At the age of 19, Joe Tsogbe underwent his first hip replacement surgery due to complications from sickle cell disease.
Throughout his 20s, he faced an average of nine hospitalizations annually, a number that increased to over a dozen by his 30s.
Sickle cell disease is an inherited blood disorder where a genetic mutation causes red blood cells to adopt a crescent or “sickle” shape, leading to blockages in blood vessels, reduced blood flow, and severe pain episodes.
This condition predominantly affects around 100,000 individuals in the U.S., primarily those of Black descent.
Current treatments are limited, with the only potential cure being a bone marrow transplant, which requires finding a matching donor.
However, new genetic therapies are emerging to alleviate symptoms without necessitating donor matching.
In 2021, at the age of 37, Tsogbe participated in a clinical trial for exa-cel, a treatment co-developed by Vertex Pharmaceuticals and CRISPR Therapeutics.
This therapy utilizes CRISPR technology, a Nobel Prize-winning gene-editing tool, to modify DNA and mitigate the effects of sickle cell disease.
The U.S. Food and Drug Administration is expected to approve exa-cel by the end of this week, following the U.K.’s approval of the same therapy under the name Casgevy last month.

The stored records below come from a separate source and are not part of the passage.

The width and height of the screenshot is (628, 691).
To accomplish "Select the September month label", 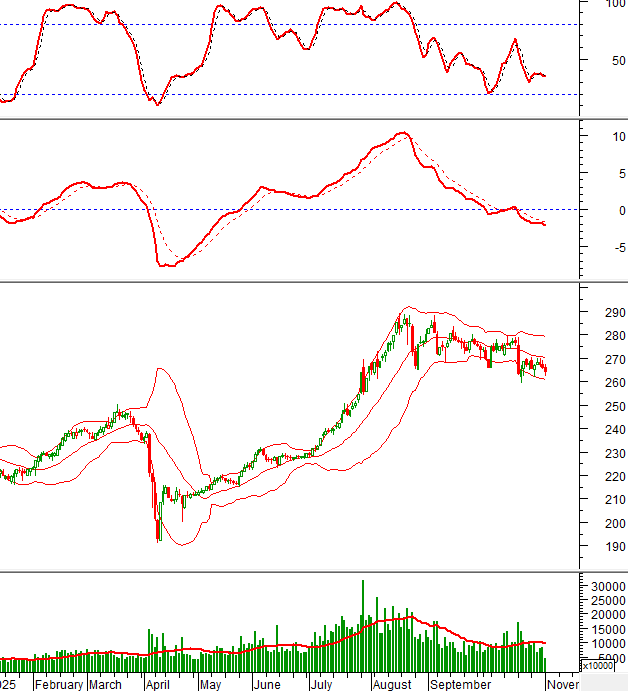I will coord(460,684).
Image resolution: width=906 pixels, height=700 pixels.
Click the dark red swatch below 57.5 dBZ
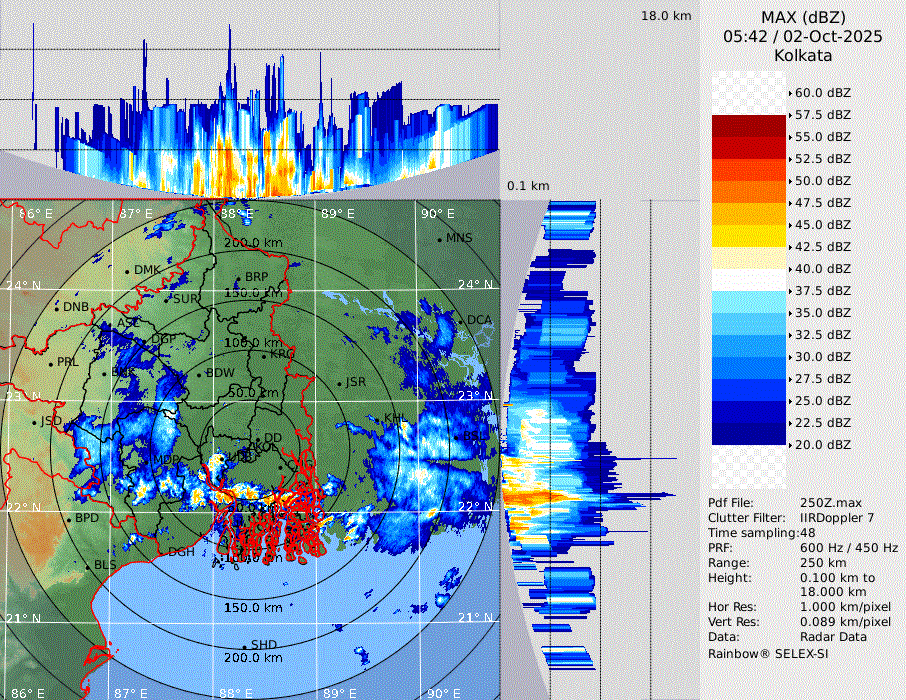click(748, 126)
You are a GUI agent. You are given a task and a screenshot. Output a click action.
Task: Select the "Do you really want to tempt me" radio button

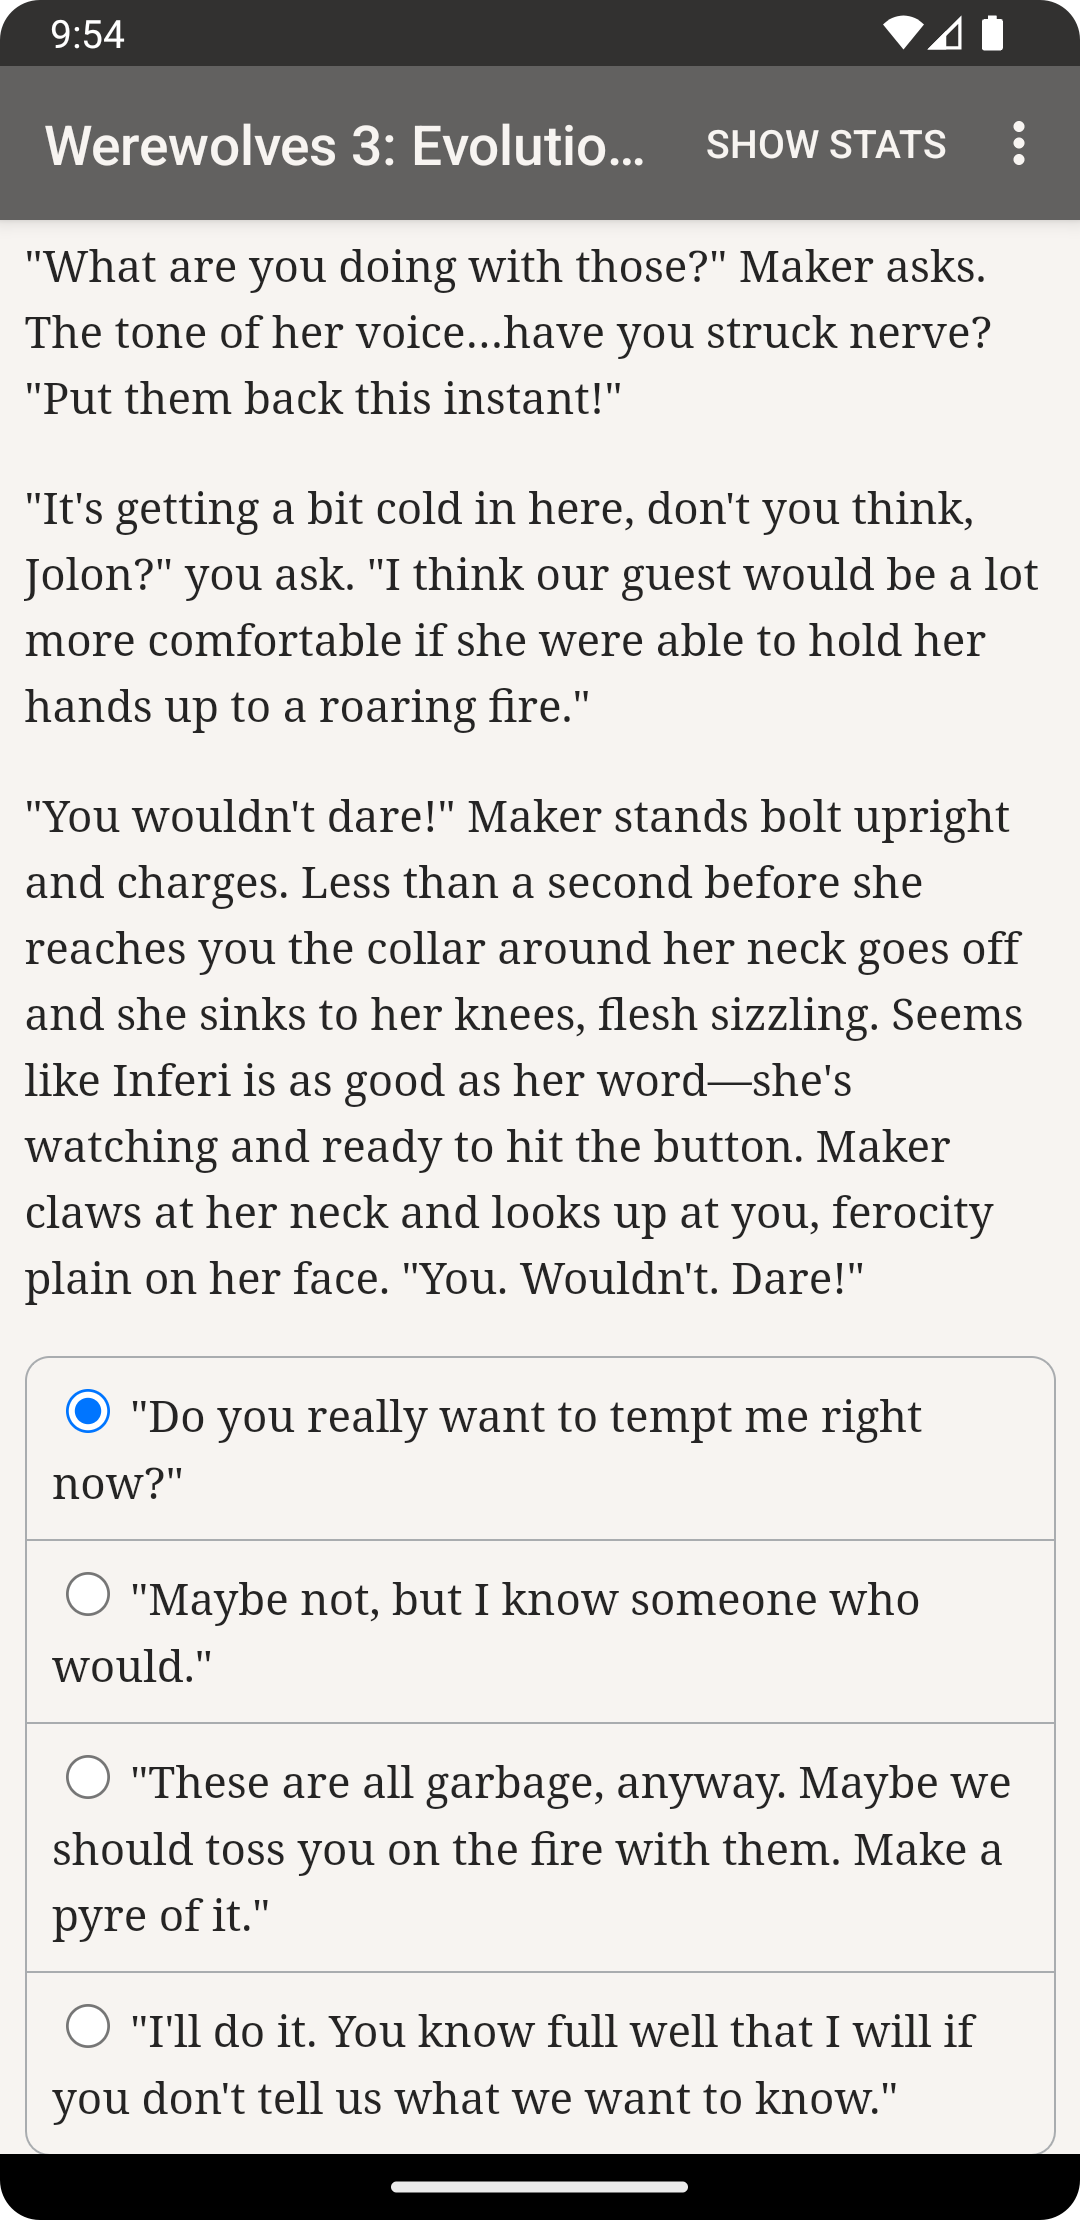[x=88, y=1411]
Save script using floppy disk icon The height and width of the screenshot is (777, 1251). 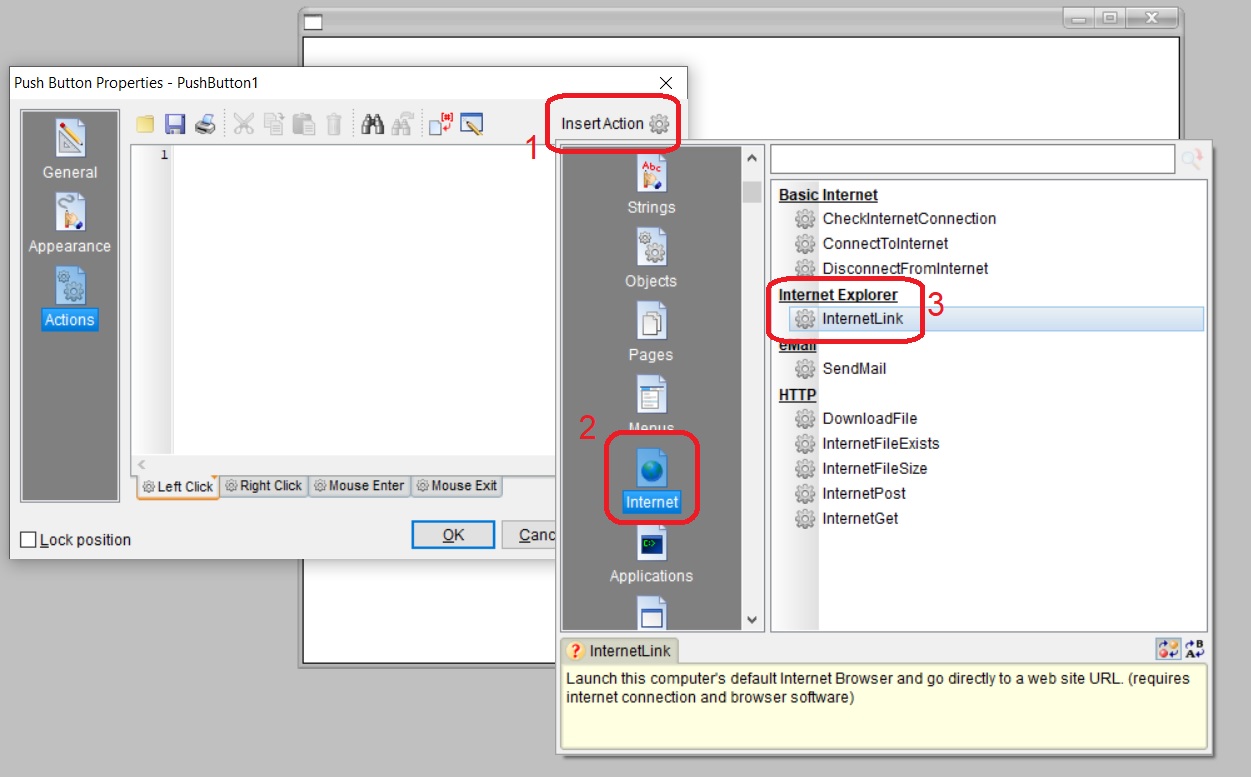(175, 124)
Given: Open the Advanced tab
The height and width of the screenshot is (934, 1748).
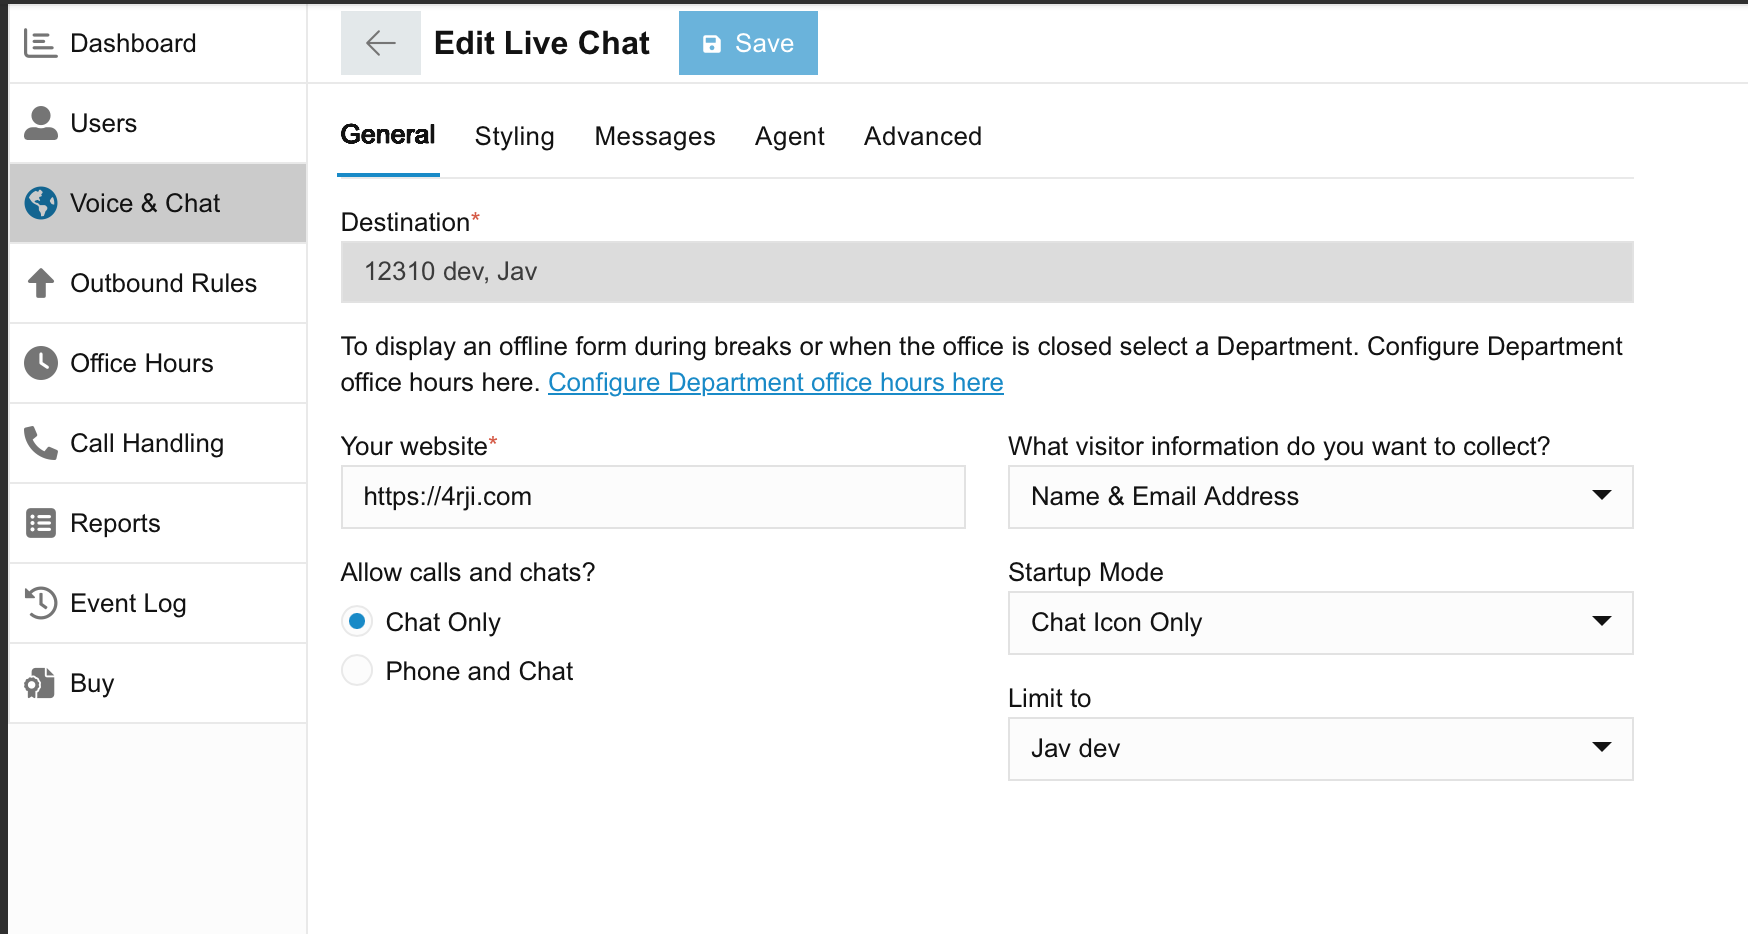Looking at the screenshot, I should pyautogui.click(x=922, y=136).
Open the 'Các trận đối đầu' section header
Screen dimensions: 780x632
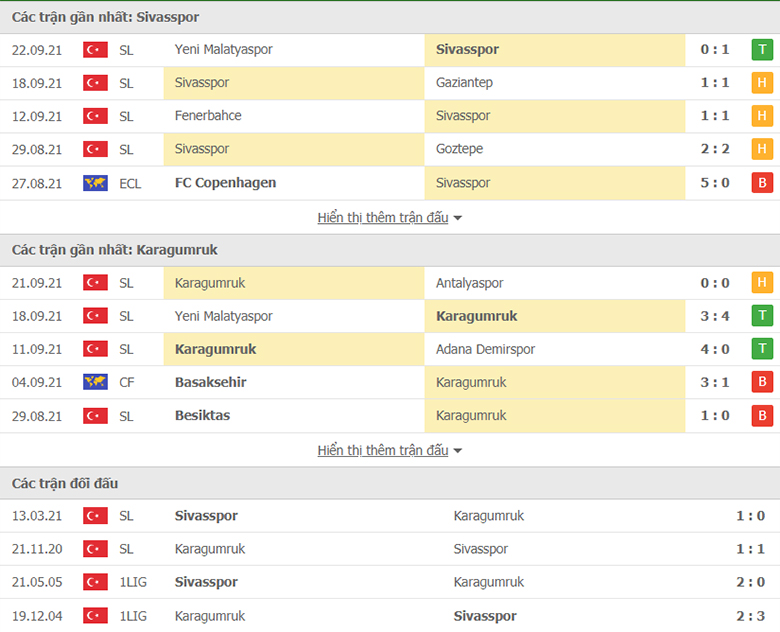tap(65, 483)
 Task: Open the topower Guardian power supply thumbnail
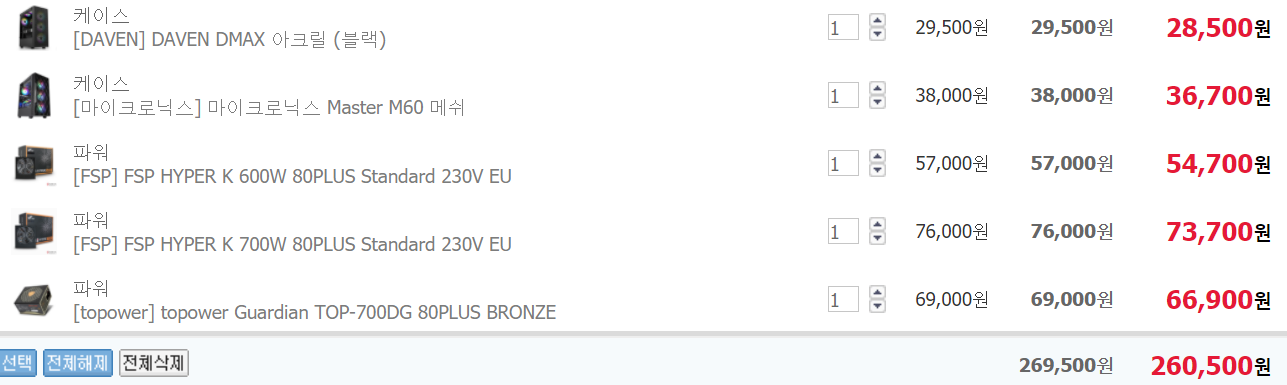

Additionally, U.S. regulators are reviewing another gene therapy, lovo-cel from Bluebird Bio, which is anticipated to receive approval later this month. These advancements mark significant milestones in medical science, nearly a decade after the discovery of CRISPR technology.
For Tsogbe and others like him, this treatment offers hope for relief from the debilitating symptoms of sickle cell disease.
By editing the patient’s genes, exa-cel aims to increase production of fetal hemoglobin, a protein that helps red blood cells maintain their normal shape.
This process involves extracting blood stem cells from the patient, editing them in a laboratory to enhance their function, and then reintroducing them into the patient’s bloodstream after a preparatory chemotherapy regimen.
While exa-cel represents a groundbreaking advancement, it is not without challenges. The treatment process spans several months, involving extensive medical procedures and hospital stays.
Moreover, there are potential side effects, including chemotherapy-induced infertility, which may limit its suitability for some patients.
Accessibility is also a concern, as exa-cel will likely only be available at specialized healthcare facilities due to its complexity.
Financially, exa-cel is expected to come with a hefty price tag, estimated around $2 million per patient.
Despite the high cost, this therapy could benefit tens of thousands of individuals affected by sickle cell disease in the U.S. and Europe, focusing initially on those with severe forms of the condition.
For Tsogbe, the decision to participate in the exa-cel trial has been life-changing. Since receiving the treatment, he has not experienced a pain crisis and has been able to pursue his passions more actively.
He credits the therapy with keeping him out of the hospital and allowing him to lead a fuller life, fulfilling a promise he made to his mother years ago when he vowed to find a cure for sickle cell disease.
“In a way, I kept my promise,” Tsogbe reflects, describing his journey from Togo to the U.S. and his transformative experience with exa-cel.